──────── Vorliegender Auszug

Anhand einer einfachen Geschichte zeigt der Autor auf, wie Verletzungen entstehen, woran sie zu erkennen sind und wohin sie führen können. Anhand konkreter Schritte leitet er den Leser schließlich dazu an, aus der Verbitterung wieder herauszukommen. Denn es gibt eine gute Nachricht: Vergebung und Heilung sind möglich!

Hinweis: Diese Verteilschrift ist ausschließlich zur Weitergabe an Christen vorgesehen. Für evangelistische Zwecke bitten wir Sie darum, die Verteilschriften unter der Rubrik „Evangelistische Verteilschriften“ zu verwenden. Vielen Dank für Ihr Verständnis.

12 Seiten, Best.-Nr. 107-0, Kosten- und Verteilhinweise


Verletzung und Verbitterung

Bist du schon einmal verletzt worden? Verletzung ist ein weltweites Problem. Man wird in unserer Gesellschaft niemanden finden, der nicht verletzt worden ist.

In den sechziger Jahren verübte ein junger Mann in einem New Yorker Stadtpark ein furchtbares Verbrechen. Ein alter Mann saß dort auf einer Bank und las die Zeitung. Da zog der 16-jährige Junge ein großes Schlachtermesser heraus und stach etwa 130 Mal auf den Mann ein. Er hörte erst damit auf, als die Polizei ihn von dem Körper wegriss. Natürlich wurde er verhaftet, und man versuchte herauszufinden, warum er das getan hatte.

────────────────
──────── Bereitgestellte Angaben

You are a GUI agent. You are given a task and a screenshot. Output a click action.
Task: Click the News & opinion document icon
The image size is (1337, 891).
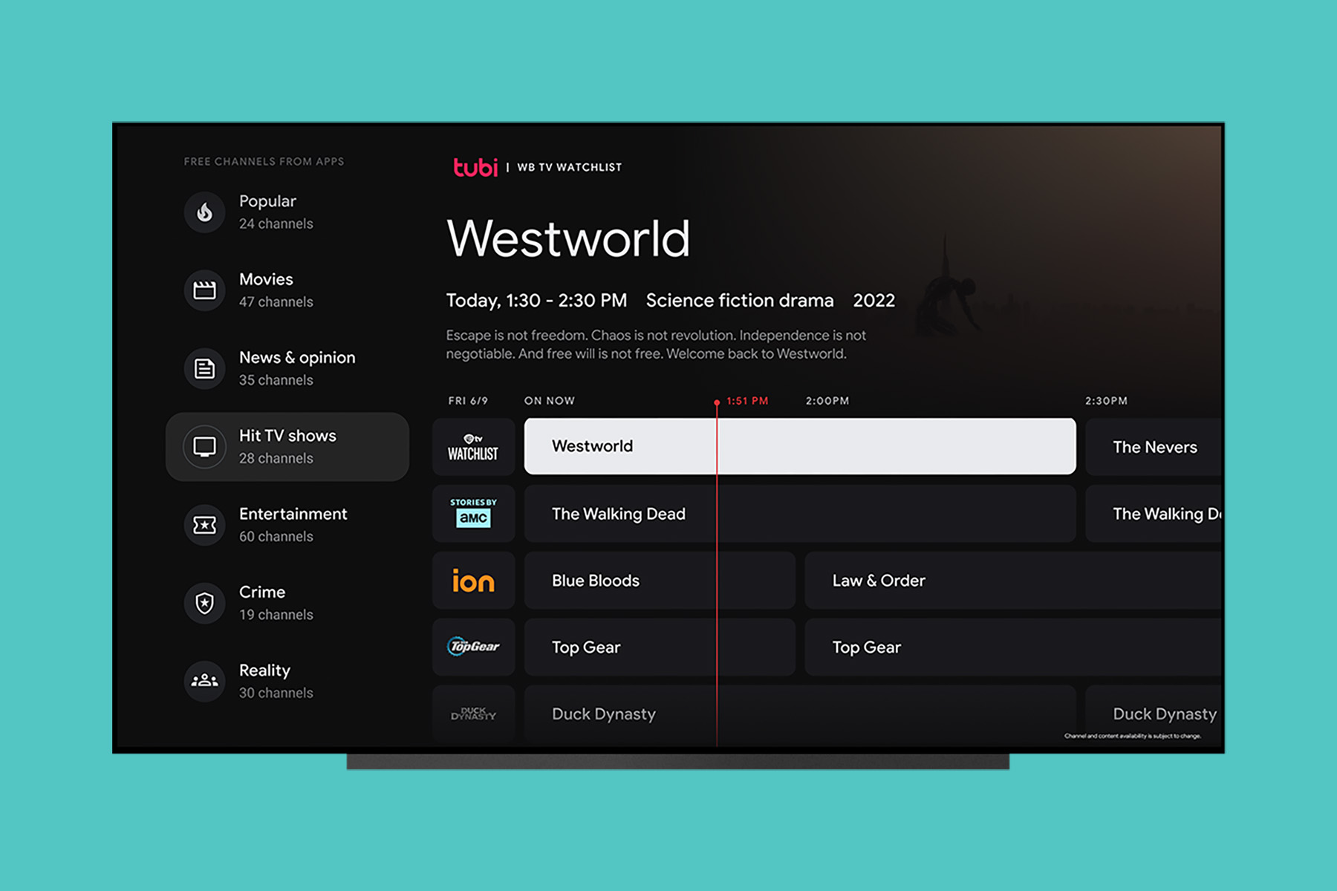pos(204,368)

────────────────

Aufgaben:
• A. Beantworte zum Auszug über Verletzung und Verbitterung die folgenden Fragen.
(i) An wen darf die Verteilschrift laut Hinweis ausschließlich weitergegeben werden?
(ii) Wie viele Seiten umfasst die Verteilschrift?
(iii) Wie alt war der Junge, der im New Yorker Stadtpark das Verbrechen verübte?
• B. Kopiere aus dem Auszug über Verletzung und Verbitterung den Abschnitt von „Anhand einer einfachen“ bis „Heilung sind möglich!“ wortgetreu.
• C. Erkläre mit der Begründung aus dem Auszug über Verletzung und Verbitterung, warum für evangelistische Zwecke andere Verteilschriften verwendet werden sollen.

Lösungen:
• A.
(i) An Christen.
(ii) 12 Seiten.
(iii) 16 Jahre.

• B.
Anhand einer einfachen Geschichte zeigt der Autor auf, wie Verletzungen entstehen, woran sie zu erkennen sind und wohin sie führen können. Anhand konkreter Schritte leitet er den Leser schließlich dazu an, aus der Verbitterung wieder herauszukommen. Denn es gibt eine gute Nachricht: Vergebung und Heilung sind möglich!

• C. Diese Verteilschrift ist ausschließlich zur Weitergabe an Christen vorgesehen. Für evangelistische Zwecke sollen daher die Verteilschriften unter der Rubrik „Evangelistische Verteilschriften“ verwendet werden.